COLORADO SPRINGS, Colo. (Reuters) - Residents began returning to charred areas of Colorado Springs on Sunday after the most destructive wildfire in Colorado's history forced tens of thousands of people from their homes and left the landscape a blackened wasteland.
Bears and burglars posed further danger to home owners who headed back to towns and cities after the fire, which killed two people.
The so-called Waldo Canyon Fire has scorched 17,659 acres, burned 346 homes and devastated communities around Colorado Springs, the state's second-largest city, since it began eight days ago.
Governor John Hickenlooper said he believed the worst was over and almost all of the blazes around Colorado were under control.
"Now we're beginning to look at how do we rebuild and begin the recovery. But we also know that Mother Nature can be pretty fickle out there, so we're keeping ourselves very alert," Hickenlooper told CNN's "State of the Union."
Two more houses were looted overnight in the Colorado Springs area for a total of 24 during the disaster that forced an estimated 32,000 residents to evacuate, authorities said.
To maintain order, 165 National Guard troops were on the ground under orders from President Barack Obama, who toured the area on Friday.
Many of those allowed to stay home remained without power.
Colorado Springs residents from the Mountain Shadows neighborhood, where many homes were destroyed, were being allowed back to view their properties during the day on Sunday, but were being required to clear the area by 6 p.m.
Mandatory evacuation orders were being lifted for some other parts of the city effective Sunday night and by evening dozens of vehicles could be seen winding their way up roads that had been closed for days.
About 3,000 residents remained forced out of their homes on Sunday afternoon, officials said, adding that among areas that were reopening to the public were the Pike's Peak highway and Garden of the Gods park.
"It was emotional for those who didn't lose their homes and for those who did," said Steve Cox, a member of the mayor's executive team in Colorado Springs. "The strategy is to continue to shrink the focus area down."
Scott Gregory, who lives just outside the Mountain Shadows neighborhood and was returning to his home on Sunday, said the hairs on the back of his neck "rose up" last week as he watched the fire rolled over the hills nearly into his neighborhood.
Gregory, who had 30 minutes to pack essential items and leave his house last week in the Rockrimmon neighborhood, said he was "really saddened for the folks who lost their homes."
"It was terrible watching their houses burn down," he said. Gregory's own house was spared damage.

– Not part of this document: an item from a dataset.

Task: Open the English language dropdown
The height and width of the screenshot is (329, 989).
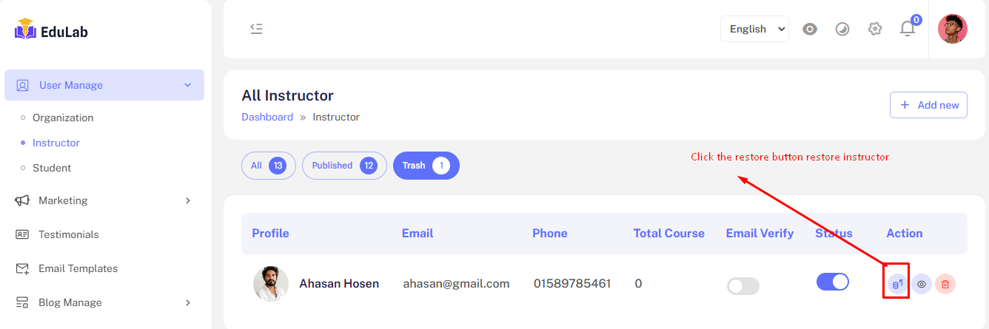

Electricity and water service has been restored to most residences where people are being allowed to return home, but gas service has not yet been restored.
The governor described the devastation he saw flying over the Pike National Forest west of Colorado Springs, a city of more than 400,000 about 50 miles south of Denver.
"It was like your worst nightmare of a movie, trying to show what the Apocalypse or Armageddon would look like," Hickenlooper said on CNN.
"I thought it was trees burning, as we got closer it was homes."
Firefighters remain challenged by a wildfire in Grand Junction in western Colorado, the only one of seven wildfires that was not yet under control, he said.
The largest of the 11 active Colorado wildfires, called the High Park Fire, has consumed nearly 88,000 acres just west of Fort Collins and is now considered fully contained. There were 259 homes lost to the High Park Fire.
About 150 firefighters remained on the ground for the High Park Fire, about one-tenth the number working to contain the Waldo Canyon Fire in and near Colorado Springs.
"We are cautiously optimistic. The perimeter is stable," Waldo Canyon Fire Incident commander Rich Harvey told reporters early on Sunday, adding that there was some danger from bears wandering about, possibly displaced by the fires.